Q. An award-covered, full-time employee (Children’s Services Award 2010) has approached management requesting the relinquishment of her current position of supervisor. She wishes, however, to continue working with the organisation in a non-supervisory capacity. The employee has found the current position stressful and would prefer a non-supervisory position. The company has agreed to the change in role, which will result in a renegotiation of her employment conditions. This will include her current salary. The employee has been employed with us for a number of years and has accrued considerable annual leave and long service leave.
  
The employee has indicated she wishes to take annual leave in approximately six months’ time.
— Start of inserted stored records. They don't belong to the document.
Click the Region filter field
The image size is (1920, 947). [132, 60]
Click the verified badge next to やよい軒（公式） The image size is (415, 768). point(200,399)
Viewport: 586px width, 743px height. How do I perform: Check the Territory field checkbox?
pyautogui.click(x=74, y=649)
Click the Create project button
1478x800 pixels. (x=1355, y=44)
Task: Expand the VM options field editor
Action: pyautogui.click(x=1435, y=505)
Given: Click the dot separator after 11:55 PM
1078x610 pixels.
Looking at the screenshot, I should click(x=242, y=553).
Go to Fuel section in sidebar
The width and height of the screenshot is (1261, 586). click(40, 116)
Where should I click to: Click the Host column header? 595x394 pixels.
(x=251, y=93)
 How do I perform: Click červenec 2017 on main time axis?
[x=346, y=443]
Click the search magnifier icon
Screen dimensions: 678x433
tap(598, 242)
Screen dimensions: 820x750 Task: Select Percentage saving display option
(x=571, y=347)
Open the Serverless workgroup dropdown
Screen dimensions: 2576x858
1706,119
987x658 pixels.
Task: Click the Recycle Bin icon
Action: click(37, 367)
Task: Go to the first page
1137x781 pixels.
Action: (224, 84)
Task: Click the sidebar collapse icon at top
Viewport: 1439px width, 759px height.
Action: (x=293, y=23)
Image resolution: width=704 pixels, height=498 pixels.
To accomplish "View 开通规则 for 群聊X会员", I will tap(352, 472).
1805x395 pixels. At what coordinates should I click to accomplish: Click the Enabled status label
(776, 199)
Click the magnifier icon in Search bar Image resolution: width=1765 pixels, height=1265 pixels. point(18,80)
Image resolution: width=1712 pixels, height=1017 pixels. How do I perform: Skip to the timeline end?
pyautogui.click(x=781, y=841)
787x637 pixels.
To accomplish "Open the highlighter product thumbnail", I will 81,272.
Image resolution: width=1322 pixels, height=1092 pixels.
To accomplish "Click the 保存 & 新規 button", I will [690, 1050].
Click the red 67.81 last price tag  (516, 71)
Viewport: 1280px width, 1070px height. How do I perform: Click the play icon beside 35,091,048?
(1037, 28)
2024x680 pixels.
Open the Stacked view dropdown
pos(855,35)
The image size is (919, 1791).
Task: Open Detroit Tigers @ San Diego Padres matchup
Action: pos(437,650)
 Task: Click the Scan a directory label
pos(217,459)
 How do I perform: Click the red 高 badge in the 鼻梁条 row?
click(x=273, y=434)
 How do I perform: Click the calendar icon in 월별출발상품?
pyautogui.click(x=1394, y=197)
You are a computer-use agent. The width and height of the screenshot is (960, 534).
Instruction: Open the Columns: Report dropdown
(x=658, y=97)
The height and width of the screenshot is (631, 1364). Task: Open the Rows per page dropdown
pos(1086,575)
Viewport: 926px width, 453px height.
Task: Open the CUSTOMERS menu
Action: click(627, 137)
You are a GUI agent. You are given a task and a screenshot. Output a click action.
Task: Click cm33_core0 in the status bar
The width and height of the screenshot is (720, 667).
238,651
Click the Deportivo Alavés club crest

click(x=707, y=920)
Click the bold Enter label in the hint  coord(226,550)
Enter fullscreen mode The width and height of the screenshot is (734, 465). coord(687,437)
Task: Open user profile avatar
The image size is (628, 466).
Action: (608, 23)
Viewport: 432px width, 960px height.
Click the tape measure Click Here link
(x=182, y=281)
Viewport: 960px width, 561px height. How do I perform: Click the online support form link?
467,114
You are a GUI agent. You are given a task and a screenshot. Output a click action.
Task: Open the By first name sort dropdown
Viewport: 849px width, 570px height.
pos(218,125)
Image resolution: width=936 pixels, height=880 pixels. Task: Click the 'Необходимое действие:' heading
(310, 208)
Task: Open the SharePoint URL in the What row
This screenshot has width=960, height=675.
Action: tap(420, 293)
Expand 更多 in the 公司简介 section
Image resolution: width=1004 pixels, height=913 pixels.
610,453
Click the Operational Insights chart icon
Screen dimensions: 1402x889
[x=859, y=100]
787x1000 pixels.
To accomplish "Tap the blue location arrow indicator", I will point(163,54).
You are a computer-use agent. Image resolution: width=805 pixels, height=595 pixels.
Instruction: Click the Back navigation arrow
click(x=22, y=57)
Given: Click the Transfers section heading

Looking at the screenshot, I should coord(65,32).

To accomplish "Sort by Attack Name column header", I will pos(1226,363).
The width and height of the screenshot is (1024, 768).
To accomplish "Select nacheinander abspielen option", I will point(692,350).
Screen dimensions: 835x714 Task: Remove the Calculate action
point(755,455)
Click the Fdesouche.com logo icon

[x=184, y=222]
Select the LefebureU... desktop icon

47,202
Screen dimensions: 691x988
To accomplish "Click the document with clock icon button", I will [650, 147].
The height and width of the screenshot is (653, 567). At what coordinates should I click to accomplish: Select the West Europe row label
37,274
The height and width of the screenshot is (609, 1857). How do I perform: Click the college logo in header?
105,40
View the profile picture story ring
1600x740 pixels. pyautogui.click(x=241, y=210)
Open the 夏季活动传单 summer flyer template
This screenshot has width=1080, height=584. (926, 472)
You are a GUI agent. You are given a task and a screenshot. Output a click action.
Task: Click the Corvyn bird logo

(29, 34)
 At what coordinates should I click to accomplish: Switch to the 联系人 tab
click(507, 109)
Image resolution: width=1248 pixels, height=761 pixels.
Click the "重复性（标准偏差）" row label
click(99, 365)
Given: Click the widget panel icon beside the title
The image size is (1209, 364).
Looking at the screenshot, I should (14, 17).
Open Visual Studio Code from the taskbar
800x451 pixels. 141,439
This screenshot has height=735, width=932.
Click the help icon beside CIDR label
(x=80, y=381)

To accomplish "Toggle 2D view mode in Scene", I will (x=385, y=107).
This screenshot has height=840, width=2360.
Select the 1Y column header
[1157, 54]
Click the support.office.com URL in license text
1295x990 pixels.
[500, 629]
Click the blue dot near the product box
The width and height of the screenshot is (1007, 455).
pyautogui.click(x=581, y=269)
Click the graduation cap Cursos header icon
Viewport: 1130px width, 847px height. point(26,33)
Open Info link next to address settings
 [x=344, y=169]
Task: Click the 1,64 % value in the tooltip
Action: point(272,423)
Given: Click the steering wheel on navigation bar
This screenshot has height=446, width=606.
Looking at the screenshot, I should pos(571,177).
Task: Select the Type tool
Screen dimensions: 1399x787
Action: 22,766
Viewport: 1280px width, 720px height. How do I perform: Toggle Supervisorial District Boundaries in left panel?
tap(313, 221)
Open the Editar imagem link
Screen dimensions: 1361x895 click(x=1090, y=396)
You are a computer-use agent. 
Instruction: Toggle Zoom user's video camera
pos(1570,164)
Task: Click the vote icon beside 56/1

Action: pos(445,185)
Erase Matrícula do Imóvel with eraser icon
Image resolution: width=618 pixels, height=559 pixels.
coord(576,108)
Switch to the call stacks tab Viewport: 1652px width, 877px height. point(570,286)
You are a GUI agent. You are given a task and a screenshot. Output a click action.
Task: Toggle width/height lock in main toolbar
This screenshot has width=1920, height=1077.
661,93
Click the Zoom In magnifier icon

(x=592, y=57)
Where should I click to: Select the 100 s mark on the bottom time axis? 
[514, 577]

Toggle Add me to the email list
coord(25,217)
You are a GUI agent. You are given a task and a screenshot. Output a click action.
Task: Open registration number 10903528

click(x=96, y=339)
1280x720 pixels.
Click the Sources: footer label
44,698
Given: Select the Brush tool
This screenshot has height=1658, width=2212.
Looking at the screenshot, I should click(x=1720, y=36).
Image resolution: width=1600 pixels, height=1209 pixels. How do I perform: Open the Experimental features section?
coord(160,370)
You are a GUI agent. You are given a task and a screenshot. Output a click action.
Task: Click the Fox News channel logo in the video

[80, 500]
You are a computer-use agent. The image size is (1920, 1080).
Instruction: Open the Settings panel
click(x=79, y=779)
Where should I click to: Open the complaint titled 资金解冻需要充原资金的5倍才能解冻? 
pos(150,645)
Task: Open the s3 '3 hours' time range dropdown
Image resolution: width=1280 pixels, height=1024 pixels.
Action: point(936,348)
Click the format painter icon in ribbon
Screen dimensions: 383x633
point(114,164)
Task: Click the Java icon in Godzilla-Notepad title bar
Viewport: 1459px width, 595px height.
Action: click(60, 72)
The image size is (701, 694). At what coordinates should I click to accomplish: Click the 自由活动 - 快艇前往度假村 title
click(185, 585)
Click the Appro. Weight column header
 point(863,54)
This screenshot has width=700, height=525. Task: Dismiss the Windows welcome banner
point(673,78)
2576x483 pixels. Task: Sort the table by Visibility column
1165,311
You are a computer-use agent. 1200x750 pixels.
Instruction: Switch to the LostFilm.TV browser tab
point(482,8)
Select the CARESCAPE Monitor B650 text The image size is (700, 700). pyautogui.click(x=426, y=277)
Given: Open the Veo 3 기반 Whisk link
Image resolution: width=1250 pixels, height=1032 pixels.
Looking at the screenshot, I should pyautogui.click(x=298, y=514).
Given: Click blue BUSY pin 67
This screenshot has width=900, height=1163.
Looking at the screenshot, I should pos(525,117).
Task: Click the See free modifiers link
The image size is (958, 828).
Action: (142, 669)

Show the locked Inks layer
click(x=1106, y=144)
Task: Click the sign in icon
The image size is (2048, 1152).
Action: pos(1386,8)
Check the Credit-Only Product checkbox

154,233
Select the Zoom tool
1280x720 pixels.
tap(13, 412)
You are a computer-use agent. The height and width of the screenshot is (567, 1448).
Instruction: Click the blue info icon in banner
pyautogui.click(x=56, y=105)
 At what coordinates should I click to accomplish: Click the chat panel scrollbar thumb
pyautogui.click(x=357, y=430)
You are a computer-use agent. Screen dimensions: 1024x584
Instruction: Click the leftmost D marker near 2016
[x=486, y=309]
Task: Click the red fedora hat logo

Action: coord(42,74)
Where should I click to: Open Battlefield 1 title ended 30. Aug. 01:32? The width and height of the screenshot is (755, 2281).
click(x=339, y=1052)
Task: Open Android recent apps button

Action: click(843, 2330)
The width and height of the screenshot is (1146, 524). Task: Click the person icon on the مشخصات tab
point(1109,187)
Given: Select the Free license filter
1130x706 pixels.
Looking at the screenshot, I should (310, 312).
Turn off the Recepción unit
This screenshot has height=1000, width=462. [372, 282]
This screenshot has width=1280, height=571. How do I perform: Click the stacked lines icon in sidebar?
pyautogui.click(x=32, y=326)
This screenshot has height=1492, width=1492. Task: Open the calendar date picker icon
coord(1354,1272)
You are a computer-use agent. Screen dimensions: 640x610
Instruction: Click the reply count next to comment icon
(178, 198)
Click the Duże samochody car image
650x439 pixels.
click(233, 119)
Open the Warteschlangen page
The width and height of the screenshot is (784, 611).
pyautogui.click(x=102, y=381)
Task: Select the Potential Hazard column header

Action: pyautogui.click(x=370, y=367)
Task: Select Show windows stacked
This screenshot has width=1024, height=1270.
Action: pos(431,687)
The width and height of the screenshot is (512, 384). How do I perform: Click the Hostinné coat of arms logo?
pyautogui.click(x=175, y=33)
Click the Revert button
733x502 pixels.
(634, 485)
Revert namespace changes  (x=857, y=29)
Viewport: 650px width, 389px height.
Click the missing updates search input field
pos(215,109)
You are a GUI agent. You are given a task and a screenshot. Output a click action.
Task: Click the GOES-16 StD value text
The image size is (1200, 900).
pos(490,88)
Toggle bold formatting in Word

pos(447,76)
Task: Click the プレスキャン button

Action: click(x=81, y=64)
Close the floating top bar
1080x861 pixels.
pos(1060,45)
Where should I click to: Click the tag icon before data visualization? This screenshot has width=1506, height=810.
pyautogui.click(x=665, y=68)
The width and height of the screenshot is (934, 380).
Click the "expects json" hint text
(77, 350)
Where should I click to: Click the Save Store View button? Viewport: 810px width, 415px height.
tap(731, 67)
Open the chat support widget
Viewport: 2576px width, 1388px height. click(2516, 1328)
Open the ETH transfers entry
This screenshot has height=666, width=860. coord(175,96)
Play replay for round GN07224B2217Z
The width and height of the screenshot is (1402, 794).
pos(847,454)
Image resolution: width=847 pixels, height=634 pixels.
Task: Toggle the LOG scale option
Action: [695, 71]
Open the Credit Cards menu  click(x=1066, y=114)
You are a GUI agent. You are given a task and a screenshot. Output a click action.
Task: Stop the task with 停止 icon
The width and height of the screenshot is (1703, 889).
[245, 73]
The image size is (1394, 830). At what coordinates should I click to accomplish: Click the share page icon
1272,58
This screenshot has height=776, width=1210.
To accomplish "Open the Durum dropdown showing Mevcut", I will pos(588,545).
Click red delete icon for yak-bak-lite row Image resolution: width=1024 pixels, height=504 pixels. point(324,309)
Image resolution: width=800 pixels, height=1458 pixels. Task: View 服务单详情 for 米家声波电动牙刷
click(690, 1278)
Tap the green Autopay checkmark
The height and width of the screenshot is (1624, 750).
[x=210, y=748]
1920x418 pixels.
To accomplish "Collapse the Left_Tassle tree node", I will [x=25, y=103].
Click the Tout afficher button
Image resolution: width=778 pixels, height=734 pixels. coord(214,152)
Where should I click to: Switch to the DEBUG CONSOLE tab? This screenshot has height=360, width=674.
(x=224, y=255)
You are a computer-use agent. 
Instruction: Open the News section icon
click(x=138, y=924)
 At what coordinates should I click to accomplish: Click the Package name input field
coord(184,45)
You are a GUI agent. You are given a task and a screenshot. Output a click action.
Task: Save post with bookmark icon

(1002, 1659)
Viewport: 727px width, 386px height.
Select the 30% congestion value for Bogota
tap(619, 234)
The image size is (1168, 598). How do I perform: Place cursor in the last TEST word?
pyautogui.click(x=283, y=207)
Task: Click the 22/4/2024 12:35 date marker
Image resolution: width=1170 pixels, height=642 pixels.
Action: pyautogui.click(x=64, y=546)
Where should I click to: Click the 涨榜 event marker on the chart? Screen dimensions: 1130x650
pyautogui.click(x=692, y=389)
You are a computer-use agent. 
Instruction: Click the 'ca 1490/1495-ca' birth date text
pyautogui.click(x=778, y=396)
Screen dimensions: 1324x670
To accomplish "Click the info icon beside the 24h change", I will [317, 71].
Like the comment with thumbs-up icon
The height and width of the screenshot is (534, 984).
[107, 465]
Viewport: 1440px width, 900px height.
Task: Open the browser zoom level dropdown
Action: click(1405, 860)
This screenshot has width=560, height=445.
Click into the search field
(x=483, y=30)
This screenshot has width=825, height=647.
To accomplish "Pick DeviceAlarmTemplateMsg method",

When she takes annual leave, is she entitled to be paid at the higher rate (supervisor's rate) for any annual leave already accrued, or is payment at the new lower rate for past and future accrued annual leave? Although she has not indicated a wish to take long service leave at this stage, what is the entitlement to payment for long service leave in this circumstance? The employee is employed in the Northern Territory.
  

A. There are two separate considerations in relation to annual leave under the National Employment Standards – payment for a period of leave and the rate of accrual of leave.

  
Payment for annual leave

An employee is to be paid at their “base rate of pay” for a period of annual leave. The Fair Work Act 2009 (s16) defines this term to mean an employee’s pay for their ordinary working hours, but excluding incentive-based payments and bonuses, loadings, monetary allowances, overtime or penalty rates or any other separately identifiable amounts. This means the employee is paid at their ordinary rate of pay at the time the annual leave is taken.
In the above circumstance, the employee would be paid at their new (lower) ordinary rate of pay when annual leave is taken in six months’ time. There is no averaging of an employee’s weekly wage over a previous period of employment prescribed by the National Employment Standards, although this is a common provision under long service leave legislation.
  

Accrual of annual leave

If a change in hours had occurred as a result of the new position, this would have affected the future rate of accrual of annual leave. The employee’s ordinary hours determine the rate at which the entitlement to annual leave accrues and the entitlement to payment when annual leave is taken. 
 

For example

A full-time employee whose ordinary hours each week are 38 will accrue two weeks' leave (76 hours) over a six-month period. A part-time employee whose ordinary hours each week are 12 hours will also accrue two weeks' leave (24 hours) over the same six-month period. 
The leave is payable at the employee’s “base rate of pay.” If an employee changes the basis of their employment (e.g. full-time to part-time), there is no loss of accrued leave, although the future rate of accrual will be different, based on the employee’s new ordinary hours of work.
  

Long service leave – NT

In this case, long service leave is regulated by the Long Service Leave Act (NT). Generally, payment for long service leave is based on the employee’s current rate of pay and the average number of hours per week worked. It does not include overtime, penalties, district allowance, site allowance, etc. In the above circumstance, provided the number of weekly hours remained unchanged (meaning no averaging is required), the employee would be paid at their current (lesser) rate of pay for a period of long service leave.


Reference should be made to the relevant state or territory long service leave legislation to determine ordinary pay in this circumstance.